Une démarche en phase avec les nouvelles régulations européennes
Cette initiative s’inscrit dans un contexte réglementaire en pleine mutation. Le Digital Markets Act (DMA), récemment entré en vigueur dans l’Union européenne, impose aux géants du numérique et notamment aux « gatekeepers » comme Meta d’ouvrir leurs plateformes à la concurrence. WhatsApp est déjà en train de rendre ses services interopérables avec d’autres applications de messagerie comme Signal, Telegram ou iMessage. L’introduction des « guest chats » apparaît donc comme une extension logique de cette évolution : au lieu d’attendre que d’autres services viennent frapper à sa porte, WhatsApp franchit lui-même les murs pour aller chercher de nouveaux interlocuteurs.

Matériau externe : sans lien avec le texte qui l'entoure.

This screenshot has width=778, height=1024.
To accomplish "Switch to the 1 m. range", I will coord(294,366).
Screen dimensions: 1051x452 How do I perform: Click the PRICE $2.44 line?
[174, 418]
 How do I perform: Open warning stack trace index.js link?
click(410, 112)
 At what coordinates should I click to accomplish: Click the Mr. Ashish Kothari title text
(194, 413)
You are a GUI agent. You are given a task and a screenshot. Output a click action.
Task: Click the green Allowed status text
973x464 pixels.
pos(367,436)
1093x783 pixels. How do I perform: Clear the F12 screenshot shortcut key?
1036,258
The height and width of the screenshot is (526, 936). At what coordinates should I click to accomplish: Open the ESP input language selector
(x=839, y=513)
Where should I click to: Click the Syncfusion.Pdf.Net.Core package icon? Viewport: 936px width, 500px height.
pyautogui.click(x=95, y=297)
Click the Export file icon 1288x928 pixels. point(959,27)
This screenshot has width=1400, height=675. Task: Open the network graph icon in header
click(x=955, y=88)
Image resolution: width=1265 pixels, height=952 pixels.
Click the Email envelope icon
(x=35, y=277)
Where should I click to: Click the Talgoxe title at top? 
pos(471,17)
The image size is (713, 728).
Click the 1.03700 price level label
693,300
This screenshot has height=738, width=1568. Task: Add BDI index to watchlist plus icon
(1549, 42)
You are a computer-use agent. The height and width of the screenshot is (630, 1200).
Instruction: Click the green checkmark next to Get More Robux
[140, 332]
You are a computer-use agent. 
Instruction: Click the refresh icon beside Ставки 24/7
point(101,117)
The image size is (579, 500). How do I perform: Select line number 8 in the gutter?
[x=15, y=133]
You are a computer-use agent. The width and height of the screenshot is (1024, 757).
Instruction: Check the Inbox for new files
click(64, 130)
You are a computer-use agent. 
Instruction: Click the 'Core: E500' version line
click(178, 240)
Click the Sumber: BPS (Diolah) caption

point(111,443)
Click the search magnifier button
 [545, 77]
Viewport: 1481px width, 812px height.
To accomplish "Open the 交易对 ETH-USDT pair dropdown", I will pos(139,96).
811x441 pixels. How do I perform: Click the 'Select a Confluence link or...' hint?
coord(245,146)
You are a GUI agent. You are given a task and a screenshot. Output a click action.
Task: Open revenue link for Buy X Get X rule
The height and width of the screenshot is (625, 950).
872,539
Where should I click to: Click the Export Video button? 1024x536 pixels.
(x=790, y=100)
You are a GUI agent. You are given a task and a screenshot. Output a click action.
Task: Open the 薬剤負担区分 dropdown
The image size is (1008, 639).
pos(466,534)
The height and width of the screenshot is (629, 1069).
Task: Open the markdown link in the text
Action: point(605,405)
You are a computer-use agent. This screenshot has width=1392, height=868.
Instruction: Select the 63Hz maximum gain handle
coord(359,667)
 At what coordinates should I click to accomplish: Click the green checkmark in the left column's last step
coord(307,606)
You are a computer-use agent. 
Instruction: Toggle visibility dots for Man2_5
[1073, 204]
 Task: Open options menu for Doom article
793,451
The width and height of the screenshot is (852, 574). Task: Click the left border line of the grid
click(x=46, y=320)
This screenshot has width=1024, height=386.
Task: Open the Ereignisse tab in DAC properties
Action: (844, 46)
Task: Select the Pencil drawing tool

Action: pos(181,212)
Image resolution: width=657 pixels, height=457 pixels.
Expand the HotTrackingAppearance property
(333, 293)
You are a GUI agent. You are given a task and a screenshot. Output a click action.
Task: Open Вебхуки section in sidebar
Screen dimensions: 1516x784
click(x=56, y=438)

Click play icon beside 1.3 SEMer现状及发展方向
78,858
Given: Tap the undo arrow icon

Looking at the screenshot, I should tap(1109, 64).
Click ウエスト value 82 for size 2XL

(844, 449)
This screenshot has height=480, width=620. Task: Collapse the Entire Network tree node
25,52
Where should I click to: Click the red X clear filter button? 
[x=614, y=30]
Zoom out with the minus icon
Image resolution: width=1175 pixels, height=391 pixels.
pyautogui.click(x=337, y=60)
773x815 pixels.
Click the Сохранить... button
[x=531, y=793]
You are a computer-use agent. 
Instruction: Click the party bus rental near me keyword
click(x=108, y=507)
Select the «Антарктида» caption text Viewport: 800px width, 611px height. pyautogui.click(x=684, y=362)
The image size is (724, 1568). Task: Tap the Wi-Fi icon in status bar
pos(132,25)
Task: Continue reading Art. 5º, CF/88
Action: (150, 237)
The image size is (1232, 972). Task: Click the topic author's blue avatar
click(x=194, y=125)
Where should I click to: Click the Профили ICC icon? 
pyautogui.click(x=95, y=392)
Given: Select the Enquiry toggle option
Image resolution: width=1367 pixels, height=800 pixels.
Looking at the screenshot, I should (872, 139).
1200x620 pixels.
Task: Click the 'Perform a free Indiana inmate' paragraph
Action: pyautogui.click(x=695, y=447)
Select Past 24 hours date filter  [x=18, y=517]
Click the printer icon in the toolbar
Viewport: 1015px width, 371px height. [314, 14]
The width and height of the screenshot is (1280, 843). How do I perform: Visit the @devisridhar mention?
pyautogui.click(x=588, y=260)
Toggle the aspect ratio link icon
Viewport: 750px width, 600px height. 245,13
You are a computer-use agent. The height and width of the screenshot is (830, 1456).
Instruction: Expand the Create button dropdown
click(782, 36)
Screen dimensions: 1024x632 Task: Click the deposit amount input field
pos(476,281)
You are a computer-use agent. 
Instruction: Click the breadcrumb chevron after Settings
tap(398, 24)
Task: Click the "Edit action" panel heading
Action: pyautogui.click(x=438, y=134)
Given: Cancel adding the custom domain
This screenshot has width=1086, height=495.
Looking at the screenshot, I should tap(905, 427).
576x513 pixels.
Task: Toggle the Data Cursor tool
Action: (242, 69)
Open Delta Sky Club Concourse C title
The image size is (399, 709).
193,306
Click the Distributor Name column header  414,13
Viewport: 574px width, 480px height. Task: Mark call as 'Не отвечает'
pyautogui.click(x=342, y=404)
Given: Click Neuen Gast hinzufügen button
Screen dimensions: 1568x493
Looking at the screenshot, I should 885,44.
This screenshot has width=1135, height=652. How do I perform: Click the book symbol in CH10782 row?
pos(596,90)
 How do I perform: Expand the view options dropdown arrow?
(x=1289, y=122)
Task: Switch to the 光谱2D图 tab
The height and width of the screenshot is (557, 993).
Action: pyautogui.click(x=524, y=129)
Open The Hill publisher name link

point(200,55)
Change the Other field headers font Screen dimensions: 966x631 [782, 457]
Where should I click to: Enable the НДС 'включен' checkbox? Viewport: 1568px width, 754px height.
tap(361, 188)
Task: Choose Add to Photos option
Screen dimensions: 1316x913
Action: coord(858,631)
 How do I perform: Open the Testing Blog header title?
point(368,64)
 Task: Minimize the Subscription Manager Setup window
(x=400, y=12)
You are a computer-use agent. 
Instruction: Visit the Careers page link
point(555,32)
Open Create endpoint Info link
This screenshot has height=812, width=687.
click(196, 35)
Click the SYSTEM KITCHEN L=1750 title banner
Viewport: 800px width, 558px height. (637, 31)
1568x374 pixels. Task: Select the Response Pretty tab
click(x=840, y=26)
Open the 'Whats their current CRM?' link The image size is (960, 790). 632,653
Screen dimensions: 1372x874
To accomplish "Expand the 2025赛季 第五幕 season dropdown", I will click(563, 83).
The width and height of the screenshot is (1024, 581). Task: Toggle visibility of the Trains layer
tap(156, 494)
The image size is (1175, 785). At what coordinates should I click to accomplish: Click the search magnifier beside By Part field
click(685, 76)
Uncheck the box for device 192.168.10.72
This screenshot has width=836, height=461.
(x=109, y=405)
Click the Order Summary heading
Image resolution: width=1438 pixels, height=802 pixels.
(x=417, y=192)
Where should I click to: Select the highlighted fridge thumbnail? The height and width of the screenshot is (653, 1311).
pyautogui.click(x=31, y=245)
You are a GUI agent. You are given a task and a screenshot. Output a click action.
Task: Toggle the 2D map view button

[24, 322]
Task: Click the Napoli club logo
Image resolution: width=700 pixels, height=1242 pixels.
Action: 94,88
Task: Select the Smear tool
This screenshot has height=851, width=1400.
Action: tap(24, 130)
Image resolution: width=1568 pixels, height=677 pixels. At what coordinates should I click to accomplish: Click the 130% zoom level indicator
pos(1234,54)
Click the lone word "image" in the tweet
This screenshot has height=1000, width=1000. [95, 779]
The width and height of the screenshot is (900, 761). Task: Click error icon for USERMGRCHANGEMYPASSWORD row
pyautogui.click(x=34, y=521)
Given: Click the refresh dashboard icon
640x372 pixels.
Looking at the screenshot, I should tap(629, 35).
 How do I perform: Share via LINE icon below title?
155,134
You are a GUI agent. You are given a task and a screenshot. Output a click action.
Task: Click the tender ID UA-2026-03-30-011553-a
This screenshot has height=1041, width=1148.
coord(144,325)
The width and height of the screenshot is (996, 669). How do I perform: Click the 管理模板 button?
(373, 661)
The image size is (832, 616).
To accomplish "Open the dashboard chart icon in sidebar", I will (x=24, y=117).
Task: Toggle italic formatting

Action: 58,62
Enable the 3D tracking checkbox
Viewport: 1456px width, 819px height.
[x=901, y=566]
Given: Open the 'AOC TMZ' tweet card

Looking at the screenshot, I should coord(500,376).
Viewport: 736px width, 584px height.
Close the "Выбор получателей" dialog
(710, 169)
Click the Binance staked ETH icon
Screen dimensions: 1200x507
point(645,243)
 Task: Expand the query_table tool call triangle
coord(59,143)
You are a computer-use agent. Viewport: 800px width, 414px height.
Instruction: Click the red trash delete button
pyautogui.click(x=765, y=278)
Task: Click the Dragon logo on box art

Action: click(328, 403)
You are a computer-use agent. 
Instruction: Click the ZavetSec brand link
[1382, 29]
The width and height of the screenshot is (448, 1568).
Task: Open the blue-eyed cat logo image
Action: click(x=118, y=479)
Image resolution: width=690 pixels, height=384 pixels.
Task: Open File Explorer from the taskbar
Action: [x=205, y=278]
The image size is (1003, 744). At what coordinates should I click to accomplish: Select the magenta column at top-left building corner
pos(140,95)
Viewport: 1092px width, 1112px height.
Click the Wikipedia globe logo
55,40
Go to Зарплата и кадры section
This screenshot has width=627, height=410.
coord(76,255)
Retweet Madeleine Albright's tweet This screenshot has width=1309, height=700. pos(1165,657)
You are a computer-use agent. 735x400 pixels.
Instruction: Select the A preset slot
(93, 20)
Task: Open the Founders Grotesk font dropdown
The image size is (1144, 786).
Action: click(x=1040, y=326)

Séduire les non-utilisateurs… et capter de nouveaux marchés
Au-delà de la contrainte légale, l’objectif est aussi stratégique : conquérir une nouvelle population jusqu’ici réticente à rejoindre WhatsApp. La promesse est claire : tester le service sans engagement. Une sorte de démonstration gratuite, qui pourrait convaincre de franchir le pas vers une adoption complète de l’application.
Les entreprises pourraient également bénéficier de cette ouverture : service client simplifié, support direct, interactions commerciales sans friction… Les cas d’usage sont nombreux. Un simple lien suffira à initier un échange avec un prospect ou un client, sans lui imposer de changer ses habitudes numériques.
Des questions encore en suspens
Si la fonctionnalité est prometteuse, plusieurs zones d’ombre subsistent. Quelle sera la durée de validité des liens d’invitation ? L’utilisateur initiateur pourra-t-il mettre fin à la session à tout moment ? Un système de filtrage ou de validation sera-t-il proposé pour éviter les intrusions ou les abus ? Autant de points cruciaux pour que ce système tienne ses promesses en matière de sécurité et d’expérience utilisateur.
Par ailleurs, aucune date de déploiement officielle n’a encore été annoncée. Mais selon WABetaInfo, les discussions invitées devraient être intégrées dans une future mise à jour de WhatsApp, sur Android comme sur iOS, dès que les derniers ajustements techniques auront été finalisés.
WhatsApp change de visage sans changer de philosophie
En apparence, autoriser des utilisateurs sans compte à discuter sur WhatsApp pourrait sembler contradictoire avec l’ADN du service, historiquement centré sur l’identité et le numéro de téléphone. Mais Meta semble avoir trouvé un équilibre subtil entre ouverture et contrôle, accessibilité et sécurité. En faisant tomber ses murs, WhatsApp ne s’affaiblit pas — au contraire, il se positionne en pionnier d’une nouvelle ère de messagerie, plus ouverte, plus inclusive et potentiellement plus puissante.
L’avenir dira si les « guest chats » séduiront les foules ou resteront un usage de niche. Mais une chose est sûre : WhatsApp n’a pas dit son dernier mot dans la course à la domination de la communication mondiale.